Work out the number of lines below containing the word "agent" and give nothing besides it.

Saved data entries
=== Begin Enclosure ===

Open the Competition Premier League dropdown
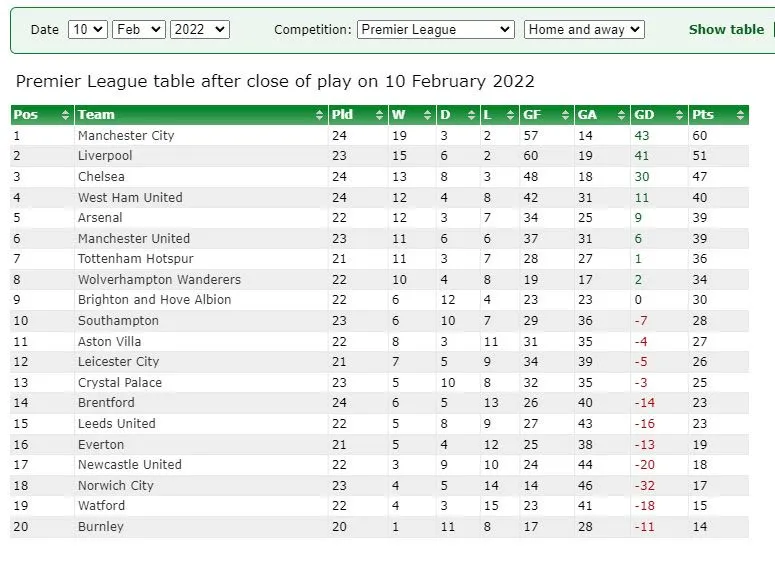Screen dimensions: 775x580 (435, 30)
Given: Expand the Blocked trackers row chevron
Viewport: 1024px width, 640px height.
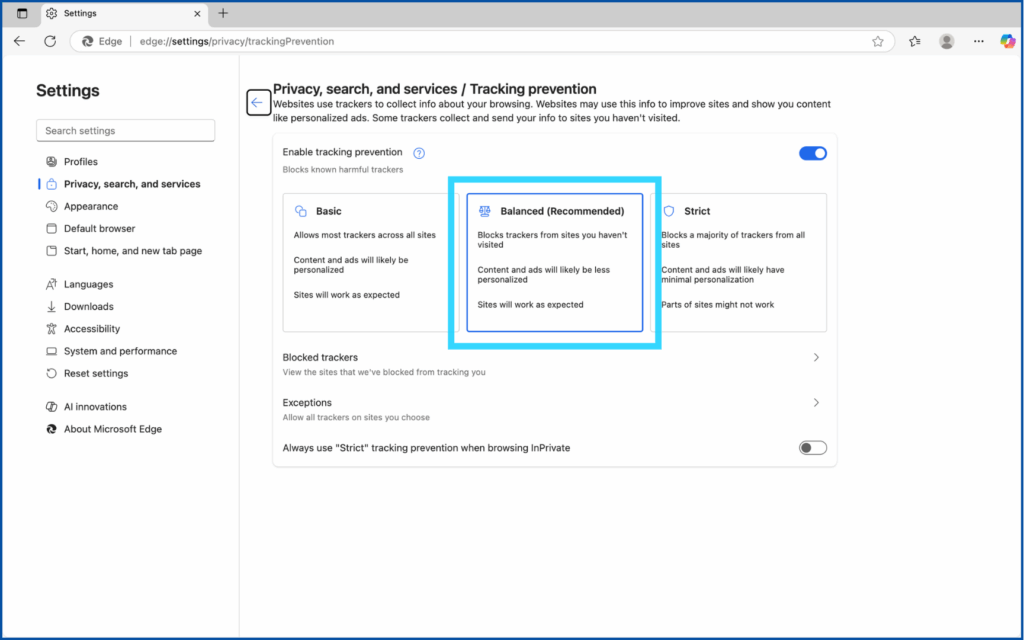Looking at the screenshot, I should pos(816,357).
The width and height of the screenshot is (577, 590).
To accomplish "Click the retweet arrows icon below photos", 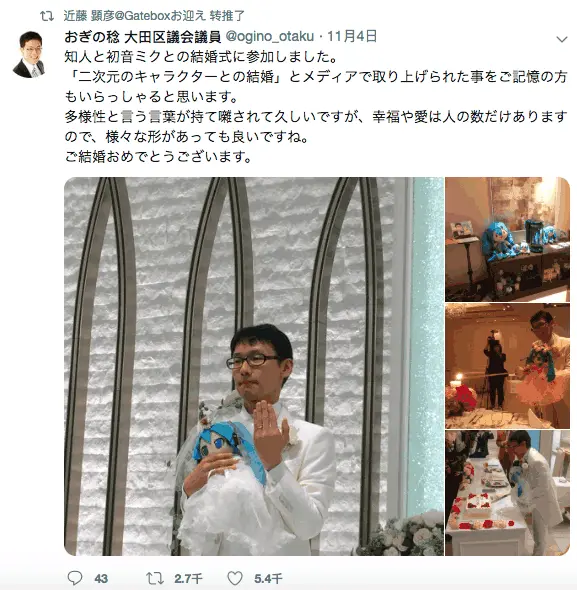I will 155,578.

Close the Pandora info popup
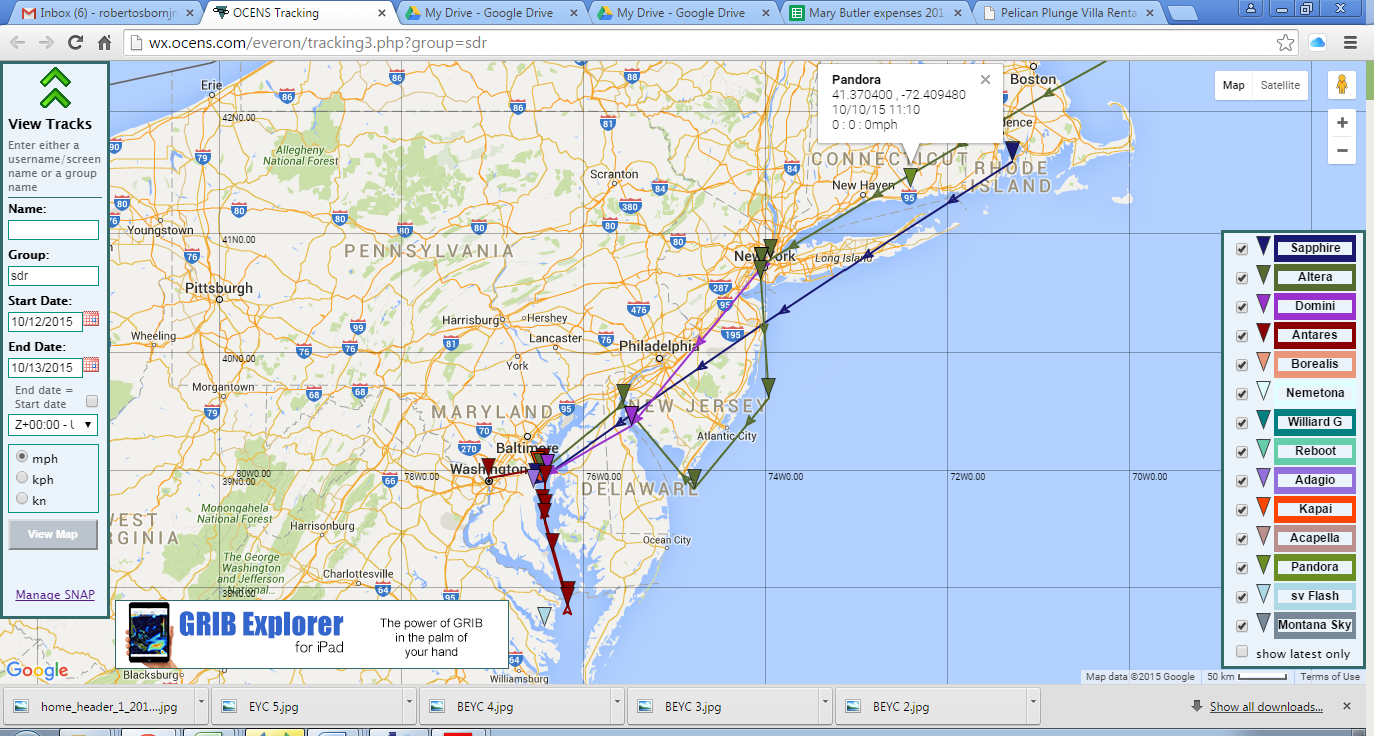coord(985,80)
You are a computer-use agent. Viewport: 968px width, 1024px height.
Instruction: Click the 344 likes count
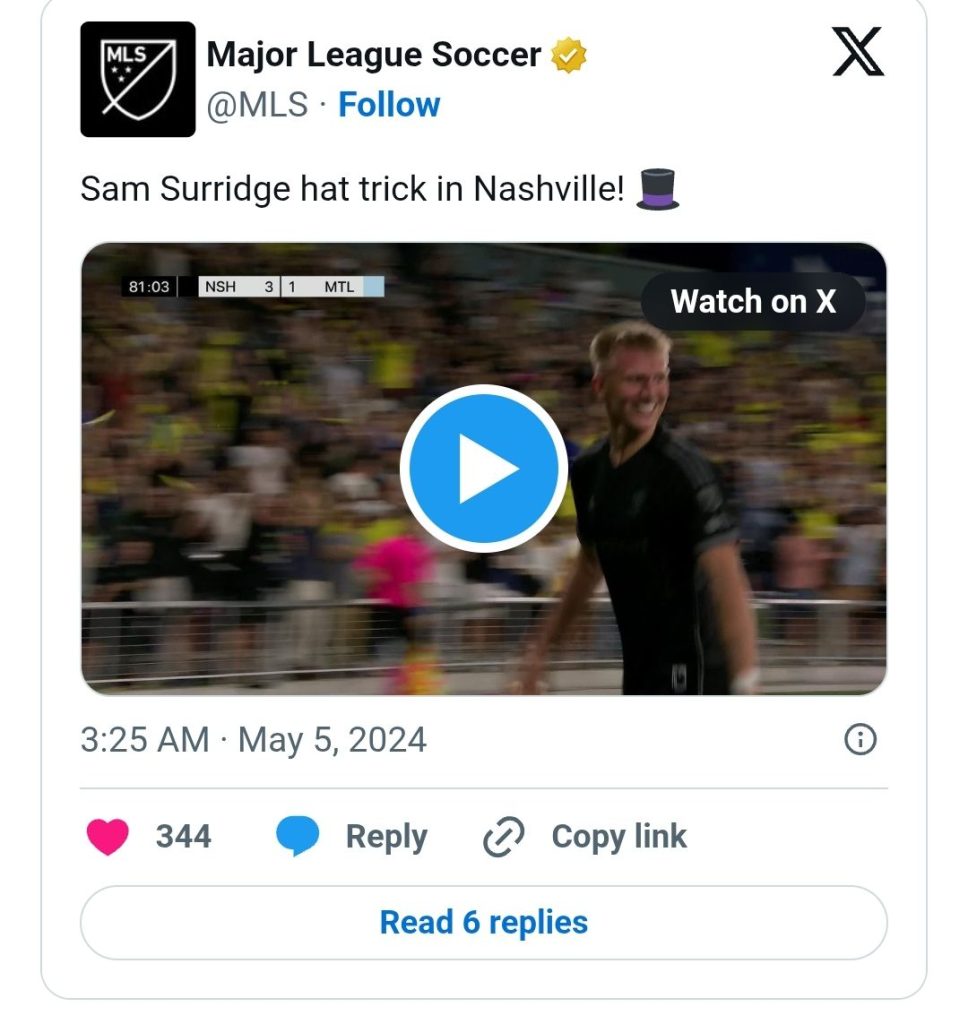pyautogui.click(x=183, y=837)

=== End Enclosure ===
=== Begin Enclosure ===

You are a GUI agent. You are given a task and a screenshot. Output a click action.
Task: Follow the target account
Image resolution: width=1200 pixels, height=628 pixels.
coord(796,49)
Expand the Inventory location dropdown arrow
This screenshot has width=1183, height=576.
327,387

=== End Enclosure ===

• Exercise answer:
2